Let’s have a look where the customers are from based on the information in long_lat
column.
account_loc_inf <- transactionData[match(unique(transactionData$account),transactionData$account), c("account","long_lat")]
account_loc_inf$long <- as.numeric(substr(account_loc_inf$long_lat,1,6))
account_loc_inf$lat <- as.numeric(substr(account_loc_inf$long_lat,8,13))
head(account_loc_inf)
coords_state <- function(coords_state, loc_inf,state_name){
loc_inf$states <- ifelse(loc_inf$long <= coords_state[[1]][3] &
loc_inf$long >= coords_state[[1]][1] &
loc_inf$lat <= coords_state[[1]][4] &
loc_inf$lat >= coords_state[[1]][2],
state_name,loc_inf$states)
}
coords_NSW <- as.data.frame(c(140.9993, -37.50503, 153.6299, -28.15703 ),c("xmin","ymin","xmax","ymax"))
coords_VIC <- as.data.frame(c(140.9617, -39.13396, 149.9763, -33.99605 ),c("xmin","ymin","xmax","ymax"))
coords_QLD <- as.data.frame(c(137.9943, -29.17719, 153.5522, -9.229287 ),c("xmin","ymin","xmax","ymax"))
coords_SA <- as.data.frame(c(129.0013, -38.06, 141.003, -25.99638 ),c("xmin","ymin","xmax","ymax"))
coords_WA <- as.data.frame(c(112.9211, -35.12228, 129.0019, -13.74142 ),c("xmin","ymin","xmax","ymax"))
coords_TAS <- as.data.frame(c(143.8353, -43.63203, 148.4472, -39.45196 ),c("xmin","ymin","xmax","ymax"))
coords_NT <- as.data.frame(c(129.0005, -25.99862, 137.9991, -10.97392 ),c("xmin","ymin","xmax","ymax"))
coords_ACT <- as.data.frame(c(148.7628, -148.7628, 149.3972, -35.12442 ),c("xmin","ymin","xmax","ymax"))
account_loc_inf$states <- NA
account_loc_inf$states <- coords_state(coords_NSW, account_loc_inf, "NSW")
account_loc_inf$states <- coords_state(coords_VIC, account_loc_inf, "VIC")
account_loc_inf$states <- coords_state(coords_QLD, account_loc_inf, "QLD")
account_loc_inf$states <- coords_state(coords_SA, account_loc_inf, "SA")

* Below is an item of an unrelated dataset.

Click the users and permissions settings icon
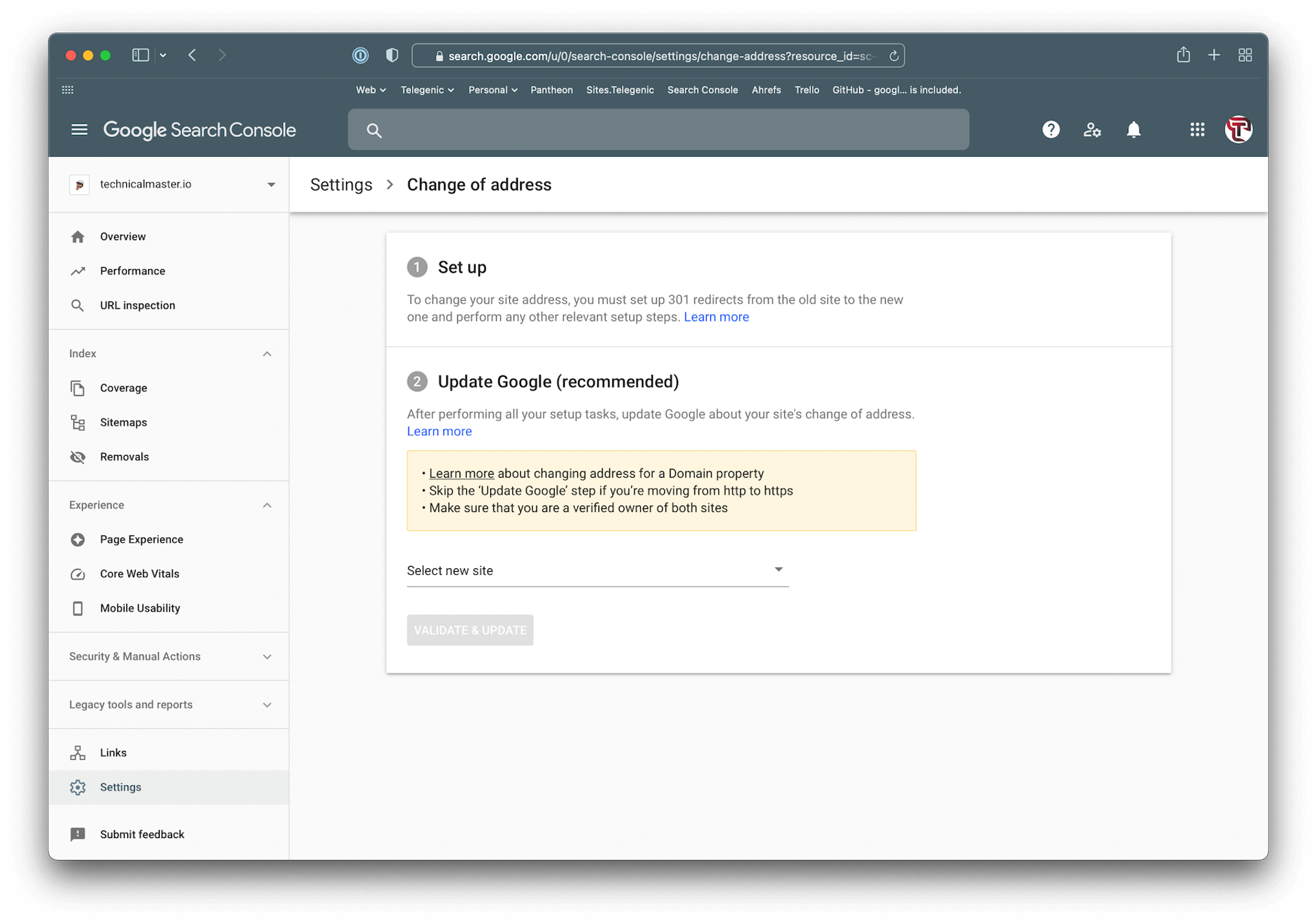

account_loc_inf$states <- coords_state(coords_WA, account_loc_inf, "WA")
account_loc_inf$states <- coords_state(coords_TAS, account_loc_inf, "TAS")
account_loc_inf$states <- coords_state(coords_NT, account_loc_inf, "NT")
account_loc_inf$states <- coords_state(coords_ACT, account_loc_inf, "ACT")
head(account_loc_inf)
#### Create a dataframe with the number of cusomters in each state
state_freq_df <- as.data.frame(table(account_loc_inf$states))
#### Make a bar plot
barplot(state_freq_df$Freq, names.arg = state_freq_df$Var1,
cex.names = 0.6,
xlab = "States", ylab = "The number of customers",
main = "The Number of Cusotmers in Each State"
)
As the plot shown above, most of customers are from Victoria and New South Wales states.